L'un des principaux défis du système actuel demeure la fragmentation institutionnelle et le manque d'interopérabilité entre les entités publiques, a déclaré Rafael Durán
SAINT-DOMINGUE. – Des représentants liés à l'industrie de la construction ont salué les initiatives de modernisation promues par le ministère du Logement, de l'Habitat et des Bâtiments (MIVHED), tout en soulignant que les principaux retards dans l'obtention des permis continuent d'être concentrés dans d'autres entités publiques impliquées dans l'approbation des projets.
Ces déclarations font suite aux annonces du ministre du Logement, Ito Bisonó, concernant de nouvelles procédures visant à rationaliser les permis et à renforcer les codes de construction et d'entretien en République dominicaine.
Selon Melchor Alcántara, coordinateur général de l'Observatoire national de l'industrie de la construction (ONIC), le MIVHED a montré « une réelle intention » de transformer le système vers un modèle plus transparent, organisé et prévisible, notamment grâce à la numérisation des processus et au renforcement du Guichet unique pour la construction (VUC).
« Oui, il y a une plus grande ouverture institutionnelle et une volonté claire de modernisation de la part du MIVHED », a déclaré Alcántara lorsqu'il a été consulté par El Inmobiliario.
Il a toutefois fait valoir qu'en pratique, les procédures restent longues car les approbations dépendent non seulement du ministère, mais aussi de multiples organismes ayant des délais et des exigences différents.
Il a notamment cité les municipalités, le ministère de l'Environnement, la CAASD, l'INAPA, les distributeurs d'électricité, les Travaux publics et les agences de transport.
Le problème « dépasse le cadre » du logement
Rafael Durán a exprimé des sentiments similaires, considérant comme positif le nouveau système technologique récemment présenté par le ministre Ito Bisonó aux membres d'ACOPROVI, l'Association des constructeurs et promoteurs de logements.
Comme il l'a expliqué, la plateforme permettrait un suivi en ligne de l'état des dossiers et des approbations, selon un système bidirectionnel similaire au suivi des transactions bancaires.
« Ce sera un bond en avant extraordinaire pour l'institution », a-t-il déclaré.
Il a toutefois insisté sur le fait que le principal problème lié à l'octroi des permis en République dominicaine ne résiderait pas au sein de ce ministère, mais dans les autres institutions impliquées dans le processus.
« Le problème réside au sein du ministère de l'Environnement, du département du Tourisme, de la CAASD (Société des eaux et de l'assainissement de Saint-Domingue) et de l'INAPA (Institut national de l'eau potable et de l'assainissement) », a-t-il déclaré.
Durán a expliqué que, même si le MIVHED peut approuver les plans techniques en quelques semaines, la délivrance définitive des licences dépend d'autorisations externes qui peuvent prendre des mois, voire des années.

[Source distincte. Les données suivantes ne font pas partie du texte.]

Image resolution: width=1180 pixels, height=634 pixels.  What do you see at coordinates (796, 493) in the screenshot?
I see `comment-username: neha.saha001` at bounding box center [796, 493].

À titre d'exemple, il a indiqué que les permis environnementaux simples peuvent prendre entre cinq et dix mois, tandis que les projets touristiques de taille moyenne peuvent devoir attendre entre 12 et 24 mois entre les approbations du ministère de l'Environnement et du ministère du Tourisme.
Fragmentation et manque d'intégration
Alcántara a souligné que l'un des principaux défis du système actuel demeure la fragmentation institutionnelle et le manque d'interopérabilité entre les entités publiques.
Parmi les obstacles relevés figuraient la duplication des exigences techniques, l'absence de délais réglementaires obligatoires, les différences de critères entre les évaluateurs et les retards résultant d'observations successives.
« Le secteur continue de dépendre d’approbations parallèles et séquentielles délivrées par des entités ayant des plateformes, des exigences et des critères différents », a-t-il expliqué.
Face à ce constat, il a proposé comme priorité l'intégration de toutes les institutions dans une plateforme numérique unique et interopérable permettant un suivi centralisé de chaque étape du processus.
Il a également suggéré d'établir des délais de réponse institutionnels maximums, de normaliser les critères techniques et de renforcer les domaines d'examen afin de réduire les retours inutiles.
Ils réclament une transformation complète du système
Alcántara et Durán s'accordent à dire que les initiatives promues par le MIVHED constituent un pas en avant important, mais préviennent que la modernisation des autorisations ne sera efficace s'il existe une coordination obligatoire entre toutes les institutions impliquées dans le développement des projets.
« Le secteur de la construction représente l’un des principaux moteurs économiques du pays », a déclaré Alcántara, faisant valoir que la simplification des permis aurait un impact direct sur l’investissement, la compétitivité et l’accès au logement formel.
Par ailleurs, Durán a insisté sur le fait que le défi demeure structurel.
« Le processus demeure complexe et va bien au-delà des souhaits du ministre du Logement », a conclu le coordonnateur de l’ONIC.